What the exercise asks:
Your output should be exactly the lines from the one containing "The width and" through the final line of the following data, please, with no pictures.

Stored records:
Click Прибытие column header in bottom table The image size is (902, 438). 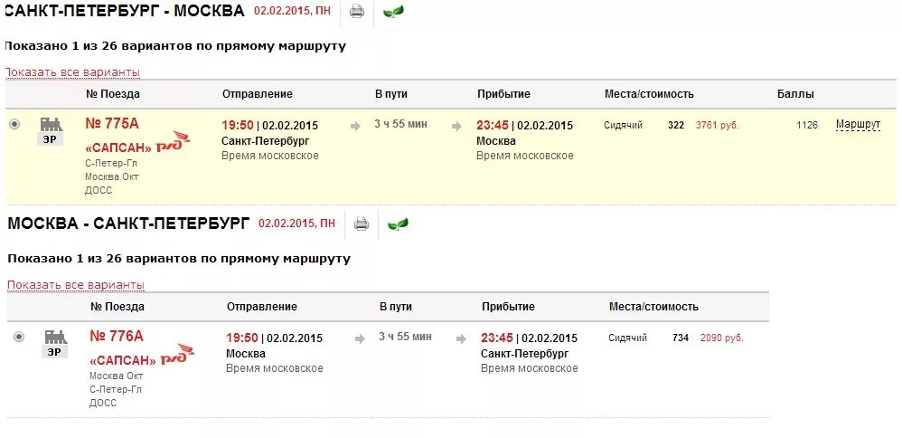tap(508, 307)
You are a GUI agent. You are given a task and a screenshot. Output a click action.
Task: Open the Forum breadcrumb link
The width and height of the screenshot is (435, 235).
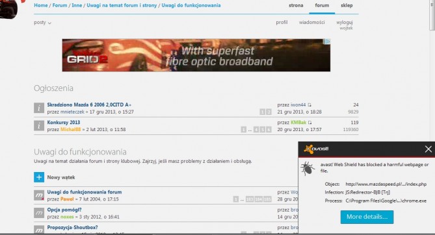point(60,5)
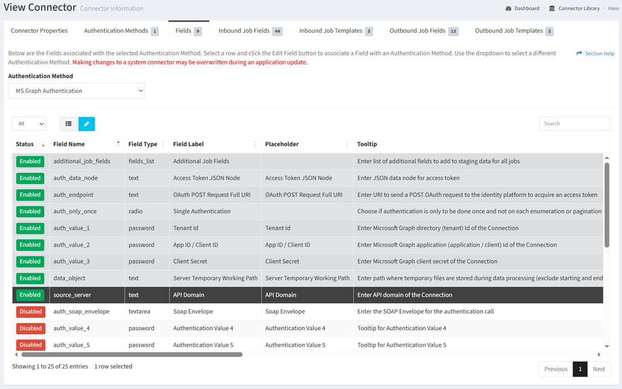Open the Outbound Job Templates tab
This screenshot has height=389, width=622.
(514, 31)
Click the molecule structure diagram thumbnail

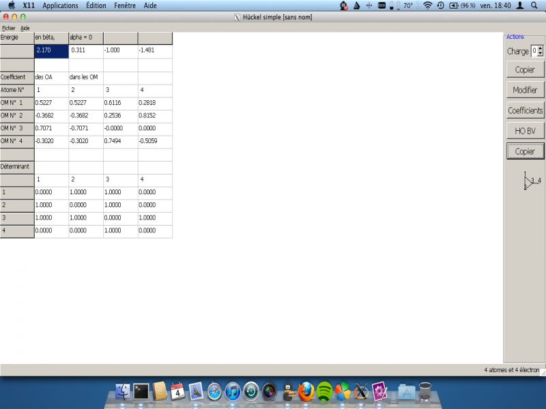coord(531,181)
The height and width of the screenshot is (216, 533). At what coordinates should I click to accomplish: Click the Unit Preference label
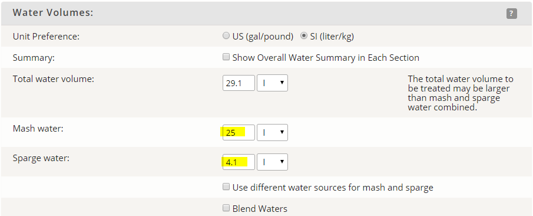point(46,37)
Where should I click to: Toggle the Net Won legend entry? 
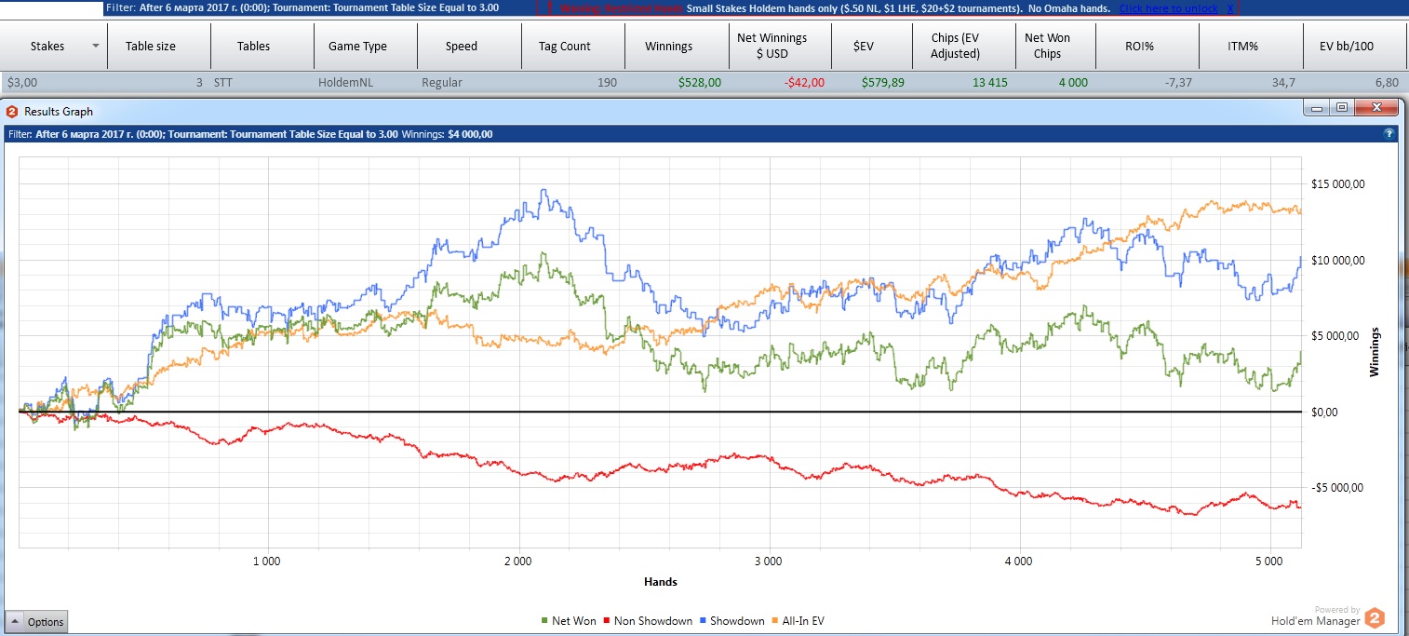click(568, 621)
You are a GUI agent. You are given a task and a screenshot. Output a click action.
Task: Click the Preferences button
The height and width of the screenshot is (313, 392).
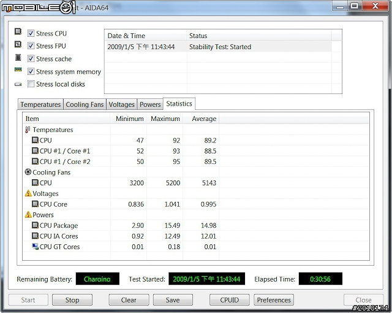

Output of the task:
The width and height of the screenshot is (435, 235).
point(60,5)
Open the Outbound Job Templates tab
This screenshot has height=389, width=622.
(514, 31)
Click the molecule structure diagram thumbnail

coord(531,181)
The height and width of the screenshot is (216, 533). At what coordinates should I click to accomplish: Click the Unit Preference label
point(46,37)
Where should I click to: Toggle the Net Won legend entry? 
click(568, 621)
You are a GUI agent. You are given a task and a screenshot. Output a click action.
Task: Click the Preferences button
The height and width of the screenshot is (313, 392).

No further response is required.